- [Material for this task]:
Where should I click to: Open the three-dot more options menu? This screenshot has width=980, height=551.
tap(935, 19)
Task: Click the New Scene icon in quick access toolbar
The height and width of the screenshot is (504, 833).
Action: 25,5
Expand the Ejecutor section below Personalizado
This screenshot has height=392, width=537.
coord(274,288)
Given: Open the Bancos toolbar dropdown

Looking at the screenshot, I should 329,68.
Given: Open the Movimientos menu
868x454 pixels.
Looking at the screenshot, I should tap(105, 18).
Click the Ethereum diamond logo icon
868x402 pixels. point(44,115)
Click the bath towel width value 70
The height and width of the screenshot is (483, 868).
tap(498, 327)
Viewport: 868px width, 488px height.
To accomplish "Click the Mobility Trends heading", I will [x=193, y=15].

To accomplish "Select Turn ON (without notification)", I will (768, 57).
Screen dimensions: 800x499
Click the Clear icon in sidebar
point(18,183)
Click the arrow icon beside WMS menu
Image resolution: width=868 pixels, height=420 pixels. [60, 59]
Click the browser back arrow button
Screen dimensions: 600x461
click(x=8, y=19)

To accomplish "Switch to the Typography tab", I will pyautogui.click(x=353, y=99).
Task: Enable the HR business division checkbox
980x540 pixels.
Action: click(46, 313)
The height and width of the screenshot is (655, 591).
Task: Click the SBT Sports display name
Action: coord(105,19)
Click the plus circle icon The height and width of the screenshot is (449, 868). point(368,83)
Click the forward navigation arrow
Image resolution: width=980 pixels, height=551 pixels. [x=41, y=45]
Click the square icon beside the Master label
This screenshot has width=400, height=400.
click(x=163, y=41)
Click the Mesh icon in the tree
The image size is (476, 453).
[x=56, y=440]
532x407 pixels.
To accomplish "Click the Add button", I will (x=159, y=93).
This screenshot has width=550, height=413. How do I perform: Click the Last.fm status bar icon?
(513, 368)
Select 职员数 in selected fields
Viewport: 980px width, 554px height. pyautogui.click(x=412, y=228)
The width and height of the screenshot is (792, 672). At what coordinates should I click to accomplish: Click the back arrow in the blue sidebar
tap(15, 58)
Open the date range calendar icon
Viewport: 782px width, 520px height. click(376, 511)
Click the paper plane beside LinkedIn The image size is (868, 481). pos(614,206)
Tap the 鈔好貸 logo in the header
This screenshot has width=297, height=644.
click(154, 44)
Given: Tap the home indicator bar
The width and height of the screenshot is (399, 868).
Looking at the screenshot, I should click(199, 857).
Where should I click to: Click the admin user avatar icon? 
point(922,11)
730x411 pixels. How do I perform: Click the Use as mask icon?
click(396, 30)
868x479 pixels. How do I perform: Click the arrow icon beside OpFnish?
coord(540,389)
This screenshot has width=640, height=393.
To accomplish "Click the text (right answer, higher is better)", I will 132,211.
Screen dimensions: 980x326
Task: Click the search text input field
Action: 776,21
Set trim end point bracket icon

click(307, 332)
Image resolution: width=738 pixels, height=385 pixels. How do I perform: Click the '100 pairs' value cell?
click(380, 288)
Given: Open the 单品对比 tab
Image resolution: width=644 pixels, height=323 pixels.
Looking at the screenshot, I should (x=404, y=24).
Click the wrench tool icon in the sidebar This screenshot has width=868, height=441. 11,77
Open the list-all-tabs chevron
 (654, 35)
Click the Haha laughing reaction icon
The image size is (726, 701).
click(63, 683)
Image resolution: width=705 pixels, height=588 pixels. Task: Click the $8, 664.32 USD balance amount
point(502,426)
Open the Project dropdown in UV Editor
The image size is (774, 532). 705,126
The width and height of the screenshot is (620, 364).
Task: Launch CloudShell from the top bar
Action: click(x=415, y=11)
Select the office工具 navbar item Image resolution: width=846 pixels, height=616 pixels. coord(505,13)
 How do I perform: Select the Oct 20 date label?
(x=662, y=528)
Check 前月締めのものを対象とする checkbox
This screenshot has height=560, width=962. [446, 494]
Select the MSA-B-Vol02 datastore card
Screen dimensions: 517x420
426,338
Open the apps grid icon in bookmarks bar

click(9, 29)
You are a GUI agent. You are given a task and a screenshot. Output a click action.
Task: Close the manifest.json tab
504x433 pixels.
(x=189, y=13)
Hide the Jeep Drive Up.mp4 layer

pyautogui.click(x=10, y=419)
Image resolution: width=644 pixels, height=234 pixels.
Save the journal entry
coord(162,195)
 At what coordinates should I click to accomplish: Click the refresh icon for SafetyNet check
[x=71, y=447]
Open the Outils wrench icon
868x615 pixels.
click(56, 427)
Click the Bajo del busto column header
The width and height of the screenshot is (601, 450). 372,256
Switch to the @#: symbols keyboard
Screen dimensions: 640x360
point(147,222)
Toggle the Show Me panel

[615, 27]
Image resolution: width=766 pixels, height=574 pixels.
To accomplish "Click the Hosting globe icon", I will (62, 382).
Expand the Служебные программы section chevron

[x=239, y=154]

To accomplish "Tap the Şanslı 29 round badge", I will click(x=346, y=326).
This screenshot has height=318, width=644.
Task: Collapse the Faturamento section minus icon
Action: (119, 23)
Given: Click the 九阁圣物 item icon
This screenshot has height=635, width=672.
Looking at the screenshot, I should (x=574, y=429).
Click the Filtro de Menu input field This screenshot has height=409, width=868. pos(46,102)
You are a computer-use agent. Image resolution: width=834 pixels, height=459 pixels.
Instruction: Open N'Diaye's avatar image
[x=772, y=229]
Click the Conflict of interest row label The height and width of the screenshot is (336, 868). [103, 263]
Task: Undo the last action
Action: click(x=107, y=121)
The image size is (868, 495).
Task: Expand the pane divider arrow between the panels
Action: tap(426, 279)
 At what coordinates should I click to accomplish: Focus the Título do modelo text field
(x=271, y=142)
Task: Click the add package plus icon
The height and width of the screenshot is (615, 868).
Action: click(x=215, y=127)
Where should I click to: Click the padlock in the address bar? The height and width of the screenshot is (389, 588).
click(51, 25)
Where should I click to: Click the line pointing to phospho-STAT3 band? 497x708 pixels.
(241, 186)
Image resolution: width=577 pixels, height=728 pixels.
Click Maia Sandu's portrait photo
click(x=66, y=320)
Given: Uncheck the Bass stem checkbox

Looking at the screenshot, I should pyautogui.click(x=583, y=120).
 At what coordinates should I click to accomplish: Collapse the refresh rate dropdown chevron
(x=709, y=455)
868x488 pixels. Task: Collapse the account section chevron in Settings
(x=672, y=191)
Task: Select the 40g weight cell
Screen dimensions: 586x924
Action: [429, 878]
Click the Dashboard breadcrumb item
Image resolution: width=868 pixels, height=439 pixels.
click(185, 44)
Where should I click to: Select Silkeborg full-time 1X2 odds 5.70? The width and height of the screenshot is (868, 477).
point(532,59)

- [Task goal]: Beginning with the first line and ending with the last, copy the material above exactly.

- [Result of the exercise]:
Where should I click to: Open the three-dot more options menu? This screenshot has width=980, height=551.
tap(935, 19)
Task: Click the New Scene icon in quick access toolbar
The height and width of the screenshot is (504, 833).
Action: 25,5
Expand the Ejecutor section below Personalizado
This screenshot has height=392, width=537.
coord(274,288)
Given: Open the Bancos toolbar dropdown

Looking at the screenshot, I should 329,68.
Given: Open the Movimientos menu
868x454 pixels.
Looking at the screenshot, I should tap(105, 18).
Click the Ethereum diamond logo icon
868x402 pixels. point(44,115)
Click the bath towel width value 70
The height and width of the screenshot is (483, 868).
tap(498, 327)
Viewport: 868px width, 488px height.
To accomplish "Click the Mobility Trends heading", I will [x=193, y=15].

To accomplish "Select Turn ON (without notification)", I will (768, 57).
Screen dimensions: 800x499
Click the Clear icon in sidebar
point(18,183)
Click the arrow icon beside WMS menu
Image resolution: width=868 pixels, height=420 pixels. [60, 59]
Click the browser back arrow button
Screen dimensions: 600x461
click(x=8, y=19)

To accomplish "Switch to the Typography tab", I will pyautogui.click(x=353, y=99).
Task: Enable the HR business division checkbox
980x540 pixels.
Action: click(46, 313)
The height and width of the screenshot is (655, 591).
Task: Click the SBT Sports display name
Action: coord(105,19)
Click the plus circle icon The height and width of the screenshot is (449, 868). point(368,83)
Click the forward navigation arrow
Image resolution: width=980 pixels, height=551 pixels. [x=41, y=45]
Click the square icon beside the Master label
This screenshot has width=400, height=400.
click(x=163, y=41)
Click the Mesh icon in the tree
The image size is (476, 453).
[x=56, y=440]
532x407 pixels.
To accomplish "Click the Add button", I will (x=159, y=93).
This screenshot has width=550, height=413. How do I perform: Click the Last.fm status bar icon?
(513, 368)
Select 职员数 in selected fields
Viewport: 980px width, 554px height. pyautogui.click(x=412, y=228)
The width and height of the screenshot is (792, 672). At what coordinates should I click to accomplish: Click the back arrow in the blue sidebar
tap(15, 58)
Open the date range calendar icon
Viewport: 782px width, 520px height. click(376, 511)
Click the paper plane beside LinkedIn The image size is (868, 481). pos(614,206)
Tap the 鈔好貸 logo in the header
This screenshot has width=297, height=644.
click(154, 44)
Given: Tap the home indicator bar
The width and height of the screenshot is (399, 868).
Looking at the screenshot, I should click(199, 857).
Where should I click to: Click the admin user avatar icon? 
point(922,11)
730x411 pixels. How do I perform: Click the Use as mask icon?
click(396, 30)
868x479 pixels. How do I perform: Click the arrow icon beside OpFnish?
coord(540,389)
This screenshot has width=640, height=393.
To accomplish "Click the text (right answer, higher is better)", I will 132,211.
Screen dimensions: 980x326
Task: Click the search text input field
Action: 776,21
Set trim end point bracket icon

click(307, 332)
Image resolution: width=738 pixels, height=385 pixels. How do I perform: Click the '100 pairs' value cell?
click(380, 288)
Given: Open the 单品对比 tab
Image resolution: width=644 pixels, height=323 pixels.
Looking at the screenshot, I should (x=404, y=24).
Click the wrench tool icon in the sidebar This screenshot has width=868, height=441. 11,77
Open the list-all-tabs chevron
 (654, 35)
Click the Haha laughing reaction icon
The image size is (726, 701).
click(63, 683)
Image resolution: width=705 pixels, height=588 pixels. Task: Click the $8, 664.32 USD balance amount
point(502,426)
Open the Project dropdown in UV Editor
The image size is (774, 532). 705,126
The width and height of the screenshot is (620, 364).
Task: Launch CloudShell from the top bar
Action: click(x=415, y=11)
Select the office工具 navbar item Image resolution: width=846 pixels, height=616 pixels. coord(505,13)
 How do I perform: Select the Oct 20 date label?
(x=662, y=528)
Check 前月締めのものを対象とする checkbox
This screenshot has height=560, width=962. [446, 494]
Select the MSA-B-Vol02 datastore card
Screen dimensions: 517x420
426,338
Open the apps grid icon in bookmarks bar

click(9, 29)
You are a GUI agent. You are given a task and a screenshot. Output a click action.
Task: Close the manifest.json tab
504x433 pixels.
(x=189, y=13)
Hide the Jeep Drive Up.mp4 layer

pyautogui.click(x=10, y=419)
Image resolution: width=644 pixels, height=234 pixels.
Save the journal entry
coord(162,195)
 At what coordinates should I click to accomplish: Click the refresh icon for SafetyNet check
[x=71, y=447]
Open the Outils wrench icon
868x615 pixels.
click(56, 427)
Click the Bajo del busto column header
The width and height of the screenshot is (601, 450). 372,256
Switch to the @#: symbols keyboard
Screen dimensions: 640x360
point(147,222)
Toggle the Show Me panel

[615, 27]
Image resolution: width=766 pixels, height=574 pixels.
To accomplish "Click the Hosting globe icon", I will (62, 382).
Expand the Служебные программы section chevron

[x=239, y=154]

To accomplish "Tap the Şanslı 29 round badge", I will click(x=346, y=326).
This screenshot has height=318, width=644.
Task: Collapse the Faturamento section minus icon
Action: (119, 23)
Given: Click the 九阁圣物 item icon
This screenshot has height=635, width=672.
Looking at the screenshot, I should (x=574, y=429).
Click the Filtro de Menu input field This screenshot has height=409, width=868. pos(46,102)
You are a computer-use agent. Image resolution: width=834 pixels, height=459 pixels.
Instruction: Open N'Diaye's avatar image
[x=772, y=229]
Click the Conflict of interest row label The height and width of the screenshot is (336, 868). [103, 263]
Task: Undo the last action
Action: click(x=107, y=121)
The image size is (868, 495).
Task: Expand the pane divider arrow between the panels
Action: tap(426, 279)
 At what coordinates should I click to accomplish: Focus the Título do modelo text field
(x=271, y=142)
Task: Click the add package plus icon
The height and width of the screenshot is (615, 868).
Action: click(x=215, y=127)
Where should I click to: Click the padlock in the address bar? The height and width of the screenshot is (389, 588).
click(51, 25)
Where should I click to: Click the line pointing to phospho-STAT3 band? 497x708 pixels.
(241, 186)
Image resolution: width=577 pixels, height=728 pixels.
Click Maia Sandu's portrait photo
click(x=66, y=320)
Given: Uncheck the Bass stem checkbox

Looking at the screenshot, I should pyautogui.click(x=583, y=120).
 At what coordinates should I click to accomplish: Collapse the refresh rate dropdown chevron
(x=709, y=455)
868x488 pixels. Task: Collapse the account section chevron in Settings
(x=672, y=191)
Task: Select the 40g weight cell
Screen dimensions: 586x924
Action: [429, 878]
Click the Dashboard breadcrumb item
Image resolution: width=868 pixels, height=439 pixels.
click(185, 44)
Where should I click to: Select Silkeborg full-time 1X2 odds 5.70? The width and height of the screenshot is (868, 477).
point(532,59)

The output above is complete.